• **DESCRIPTION OF THE TASK**
Retype the records below exactly as they appear.

------ RECORDS SHOWN ------

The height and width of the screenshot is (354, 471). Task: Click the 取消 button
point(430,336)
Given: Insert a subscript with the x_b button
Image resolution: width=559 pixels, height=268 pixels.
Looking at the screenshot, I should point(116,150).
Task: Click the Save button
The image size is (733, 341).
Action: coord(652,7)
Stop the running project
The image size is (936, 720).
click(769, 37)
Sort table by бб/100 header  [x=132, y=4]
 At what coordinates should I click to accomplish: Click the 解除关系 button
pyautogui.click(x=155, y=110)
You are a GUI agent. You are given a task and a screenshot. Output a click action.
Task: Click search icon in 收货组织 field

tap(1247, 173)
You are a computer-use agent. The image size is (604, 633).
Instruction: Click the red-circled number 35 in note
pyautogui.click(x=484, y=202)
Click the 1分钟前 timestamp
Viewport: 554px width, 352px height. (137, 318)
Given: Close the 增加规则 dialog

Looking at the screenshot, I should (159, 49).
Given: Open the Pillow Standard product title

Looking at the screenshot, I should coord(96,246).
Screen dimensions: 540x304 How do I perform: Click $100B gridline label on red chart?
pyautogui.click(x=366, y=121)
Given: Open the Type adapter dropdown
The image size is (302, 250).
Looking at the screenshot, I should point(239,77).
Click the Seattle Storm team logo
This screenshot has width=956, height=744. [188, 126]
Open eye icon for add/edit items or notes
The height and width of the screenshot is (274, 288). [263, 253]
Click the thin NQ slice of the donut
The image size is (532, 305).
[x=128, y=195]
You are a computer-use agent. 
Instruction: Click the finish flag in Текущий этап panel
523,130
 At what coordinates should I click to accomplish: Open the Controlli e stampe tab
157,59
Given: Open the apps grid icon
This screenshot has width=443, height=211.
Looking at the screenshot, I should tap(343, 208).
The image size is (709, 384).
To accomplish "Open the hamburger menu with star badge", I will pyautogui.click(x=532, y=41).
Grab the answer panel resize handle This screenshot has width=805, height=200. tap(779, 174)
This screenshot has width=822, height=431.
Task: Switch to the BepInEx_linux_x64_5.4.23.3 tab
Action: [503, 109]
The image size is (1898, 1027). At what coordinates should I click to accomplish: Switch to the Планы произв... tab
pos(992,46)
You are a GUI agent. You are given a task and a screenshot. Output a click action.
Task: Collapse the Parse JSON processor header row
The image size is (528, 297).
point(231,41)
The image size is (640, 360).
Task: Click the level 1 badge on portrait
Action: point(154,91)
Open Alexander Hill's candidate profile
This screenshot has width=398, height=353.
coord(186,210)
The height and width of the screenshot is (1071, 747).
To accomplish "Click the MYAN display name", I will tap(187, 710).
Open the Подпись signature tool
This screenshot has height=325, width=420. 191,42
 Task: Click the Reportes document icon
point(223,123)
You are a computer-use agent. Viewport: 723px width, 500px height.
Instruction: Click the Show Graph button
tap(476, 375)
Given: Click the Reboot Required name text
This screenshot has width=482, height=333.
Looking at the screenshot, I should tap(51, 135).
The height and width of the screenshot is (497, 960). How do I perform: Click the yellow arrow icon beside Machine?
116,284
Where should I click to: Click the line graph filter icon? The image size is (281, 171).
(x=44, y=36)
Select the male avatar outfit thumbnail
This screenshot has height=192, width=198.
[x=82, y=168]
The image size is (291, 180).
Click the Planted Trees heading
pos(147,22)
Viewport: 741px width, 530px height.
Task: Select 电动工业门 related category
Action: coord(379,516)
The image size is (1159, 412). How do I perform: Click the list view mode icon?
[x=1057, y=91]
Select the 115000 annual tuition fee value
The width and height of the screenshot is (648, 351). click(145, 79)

------

• **EXPECTED ANSWER**
The height and width of the screenshot is (354, 471). Task: Click the 取消 button
point(430,336)
Given: Insert a subscript with the x_b button
Image resolution: width=559 pixels, height=268 pixels.
Looking at the screenshot, I should point(116,150).
Task: Click the Save button
The image size is (733, 341).
Action: coord(652,7)
Stop the running project
The image size is (936, 720).
click(769, 37)
Sort table by бб/100 header  [x=132, y=4]
 At what coordinates should I click to accomplish: Click the 解除关系 button
pyautogui.click(x=155, y=110)
You are a GUI agent. You are given a task and a screenshot. Output a click action.
Task: Click search icon in 收货组织 field

tap(1247, 173)
You are a computer-use agent. The image size is (604, 633).
Instruction: Click the red-circled number 35 in note
pyautogui.click(x=484, y=202)
Click the 1分钟前 timestamp
Viewport: 554px width, 352px height. (137, 318)
Given: Close the 增加规则 dialog

Looking at the screenshot, I should (159, 49).
Given: Open the Pillow Standard product title

Looking at the screenshot, I should coord(96,246).
Screen dimensions: 540x304 How do I perform: Click $100B gridline label on red chart?
pyautogui.click(x=366, y=121)
Given: Open the Type adapter dropdown
The image size is (302, 250).
Looking at the screenshot, I should point(239,77).
Click the Seattle Storm team logo
This screenshot has width=956, height=744. [188, 126]
Open eye icon for add/edit items or notes
The height and width of the screenshot is (274, 288). [263, 253]
Click the thin NQ slice of the donut
The image size is (532, 305).
[x=128, y=195]
You are a computer-use agent. 
Instruction: Click the finish flag in Текущий этап panel
523,130
 At what coordinates should I click to accomplish: Open the Controlli e stampe tab
157,59
Given: Open the apps grid icon
This screenshot has width=443, height=211.
Looking at the screenshot, I should tap(343, 208).
The image size is (709, 384).
To accomplish "Open the hamburger menu with star badge", I will pyautogui.click(x=532, y=41).
Grab the answer panel resize handle This screenshot has width=805, height=200. tap(779, 174)
This screenshot has width=822, height=431.
Task: Switch to the BepInEx_linux_x64_5.4.23.3 tab
Action: [503, 109]
The image size is (1898, 1027). At what coordinates should I click to accomplish: Switch to the Планы произв... tab
pos(992,46)
You are a GUI agent. You are given a task and a screenshot. Output a click action.
Task: Collapse the Parse JSON processor header row
The image size is (528, 297).
point(231,41)
The image size is (640, 360).
Task: Click the level 1 badge on portrait
Action: point(154,91)
Open Alexander Hill's candidate profile
This screenshot has width=398, height=353.
coord(186,210)
The height and width of the screenshot is (1071, 747).
To accomplish "Click the MYAN display name", I will tap(187, 710).
Open the Подпись signature tool
This screenshot has height=325, width=420. 191,42
 Task: Click the Reportes document icon
point(223,123)
You are a computer-use agent. Viewport: 723px width, 500px height.
Instruction: Click the Show Graph button
tap(476, 375)
Given: Click the Reboot Required name text
This screenshot has width=482, height=333.
Looking at the screenshot, I should tap(51, 135).
The height and width of the screenshot is (497, 960). How do I perform: Click the yellow arrow icon beside Machine?
116,284
Where should I click to: Click the line graph filter icon? The image size is (281, 171).
(x=44, y=36)
Select the male avatar outfit thumbnail
This screenshot has height=192, width=198.
[x=82, y=168]
The image size is (291, 180).
Click the Planted Trees heading
pos(147,22)
Viewport: 741px width, 530px height.
Task: Select 电动工业门 related category
Action: coord(379,516)
The image size is (1159, 412). How do I perform: Click the list view mode icon?
[x=1057, y=91]
Select the 115000 annual tuition fee value
The width and height of the screenshot is (648, 351). click(145, 79)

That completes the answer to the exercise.